Les assauts les plus violents furent lancés le 17 août, au terme desquels les Russes se replièrent dans la nuit, incendiant surtout les faubourgs tandis que l’intérieur de la ville fut moins touché.

La victoire demeura tactiquement indécise : les Français prirent possession d’une ville presque entièrement détruite, tandis que l’armée russe, restée intacte, échappa à l’encerclement.

Depuis le début de l’invasion, la Grande Armée avançait en territoire russe sans parvenir à imposer une bataille décisive.

Les 1ʳᵉ et 2ᵉ armées de l’Ouest, commandées par Barclay de Tolly et Bagration, se replièrent en direction de Smolensk, préservant leur cohésion au prix d’une longue retraite à travers des régions déjà ravagées. Ce retrait alimenta de fortes tensions : tandis que Bagration et plusieurs généraux réclamaient une bataille ouverte, Barclay, fidèle aux directives impériales, privilégiait une stratégie d’usure destinée à gagner du temps.

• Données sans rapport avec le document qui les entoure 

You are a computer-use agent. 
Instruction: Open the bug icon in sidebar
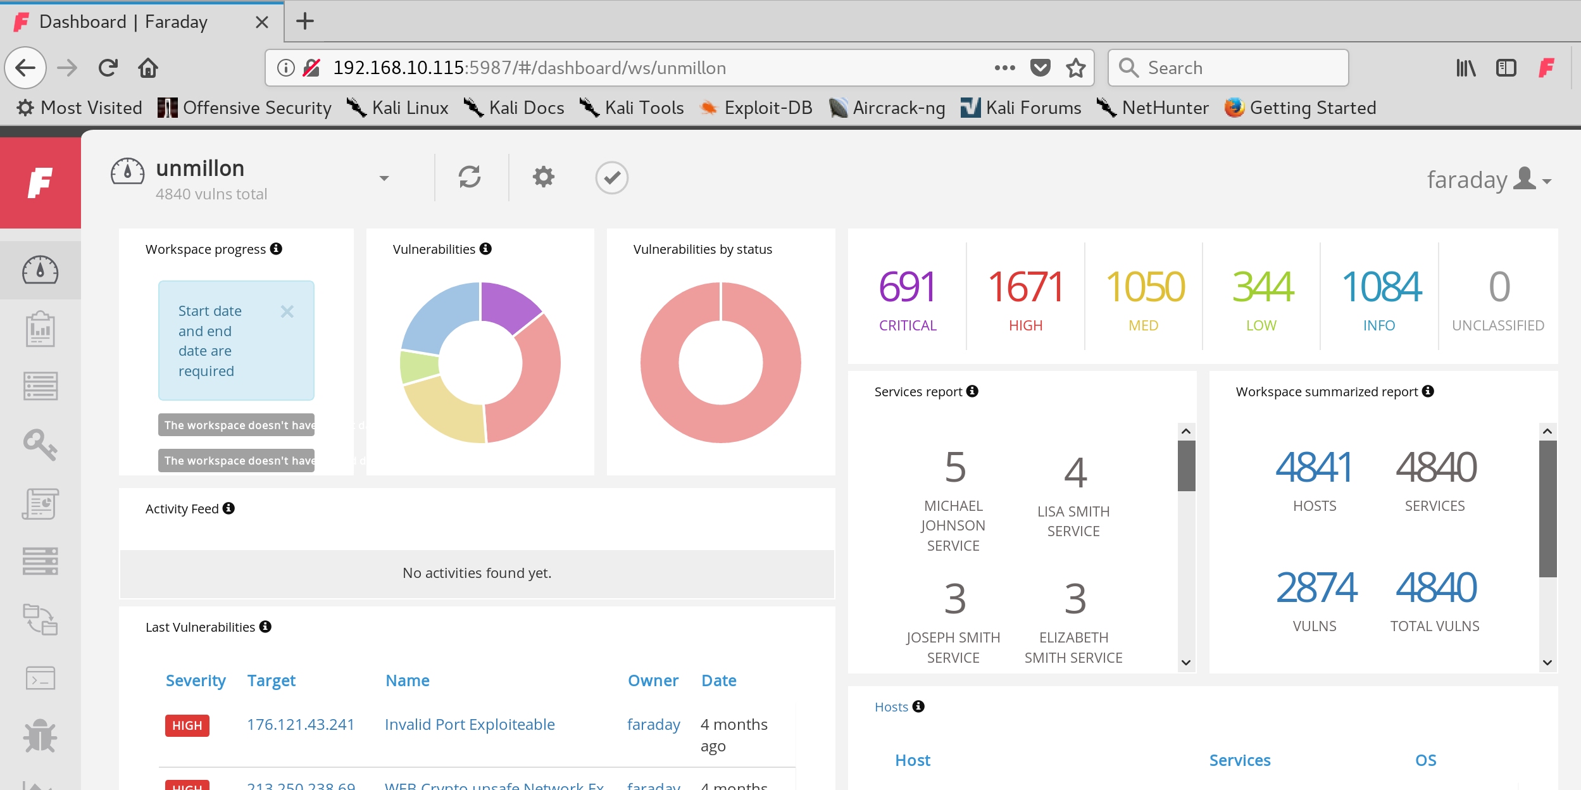40,736
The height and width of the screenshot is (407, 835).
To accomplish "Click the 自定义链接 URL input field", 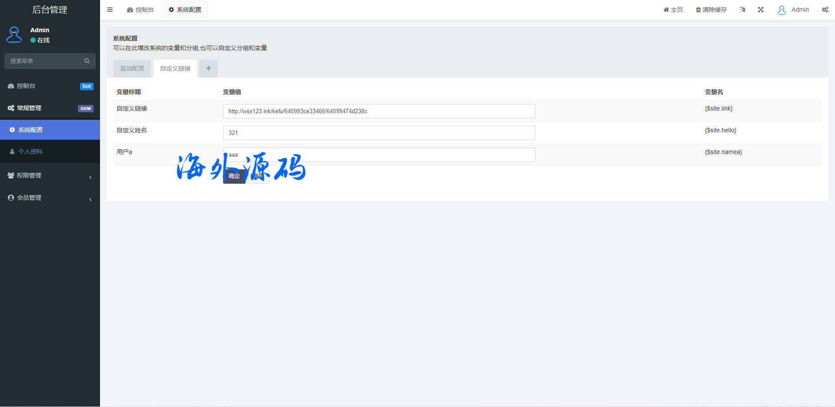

Après le combat de Saltanovka (23 juillet), la 2ᵉ armée renonça définitivement à la route directe de Mogilev, tenue par Davout, et franchit le Dniepr à Novy Bykhov avant d’entreprendre une large manœuvre de contournement par Mstislavl. Cette marche de plus de deux cents kilomètres permit à Bagration d’échapper à l’interception recherchée par Napoléon et de rejoindre Smolensk sans repasser par les axes tenus par Davout.

Bagration atteignit les abords de Smolensk dès le 3 août, et Barclay y était déjà installé depuis le 29 juillet.

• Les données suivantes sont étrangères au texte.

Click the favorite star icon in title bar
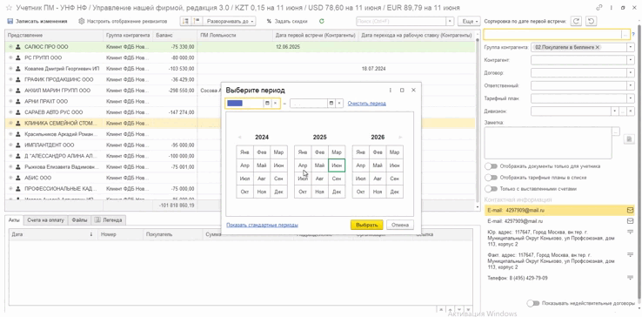Image resolution: width=642 pixels, height=317 pixels. pos(9,8)
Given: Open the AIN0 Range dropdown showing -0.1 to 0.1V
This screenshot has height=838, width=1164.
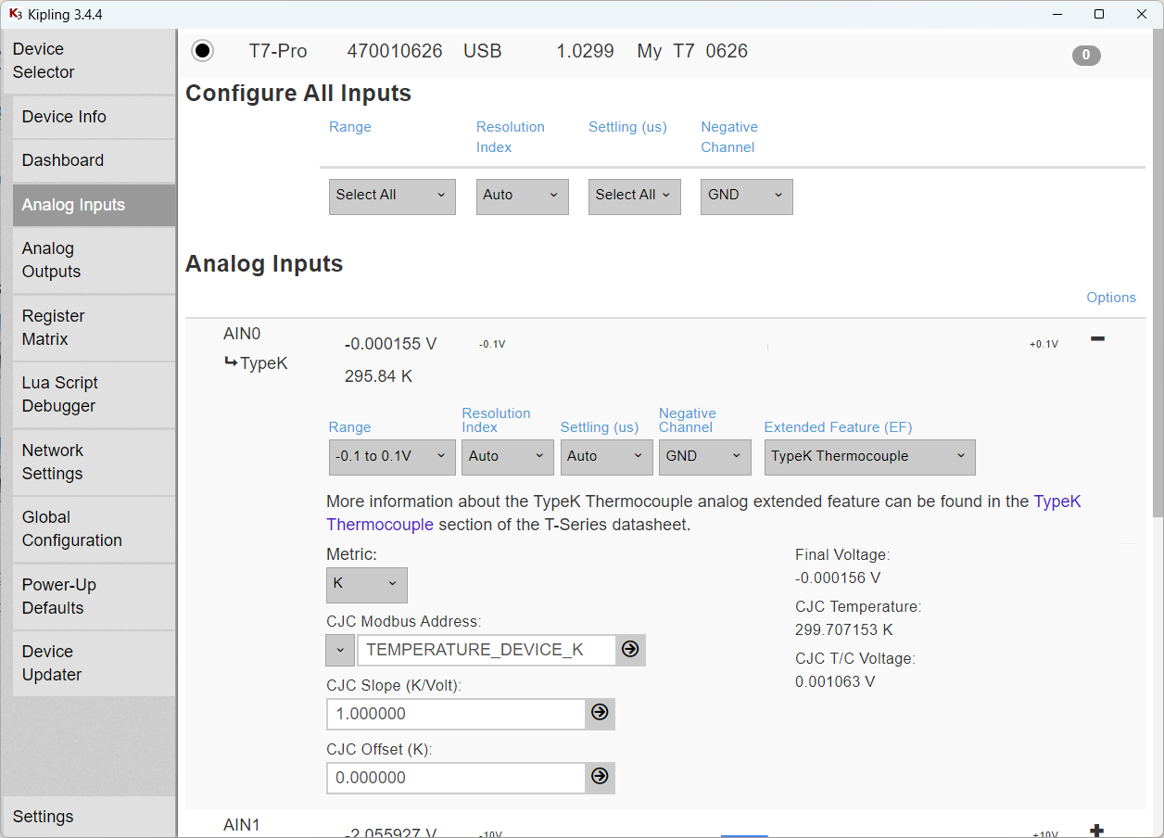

Les commandants en chef ont établi une coordination opérationnelle complète avant même que Napoléon ne perçût leur concentration.

Au début d’août, les troupes russes consolidèrent leur position autour de Smolensk, tandis que les forces françaises demeuraient encore dispersées : Davout à Doubrowna, Junot à Orsha, Poniatowski à Mogilev, Napoléon à Vitebsk, Eugène à Surazh et Ney à Liozna. Ce déploiement sur un front très large retarda la concentration française.

Lorsque les avant-gardes de la Grande Armée apparurent enfin devant Smolensk le 15 août, Napoléon espérait provoquer la bataille décisive qu’il recherchait depuis le début de la campagne.

Premiers combats – 16 août 1812

À l’aube du 16 août (dimanche), les forces françaises atteignirent les faubourgs orientaux et méridionaux de Smolensk. Les troupes de Davout (I Corps), Ney (III Corps), et du corps polonais de Poniatowski (V Corps) furent déployées pour attaquer les principales portes, y compris celles donnant sur les faubourgs et les accès vers le Dniepr, et franchir les fossés secs qui protégeaient la ville du côté sud, tandis que l'artillerie s'était positionnée sur les hauteurs derrière eux. Les Russes, retranchés derrière les remparts et dans les faubourgs, opposèrent une vive résistance. Sur la rive gauche du Dniepr, l’espace réduit entre le fleuve et l’enceinte ne permettait pas de déployer des troupes en ordre de bataille. Les Russes conservèrent le contrôle des ponts, ce qui facilita l’acheminement de renforts et leur installation sur les remparts[réf. nécessaire].

La journée se limita toutefois à des tirs d’artillerie et à quelques escarmouches : Barclay refusa de s’engager dans une bataille générale à découvert, préférant tenir les positions fortifiées et préserver ses forces. Au soir, les lignes restaient pratiquement inchangées : la ville demeurait aux mains des Russes, et le choc décisif n’eut lieu que le lendemain.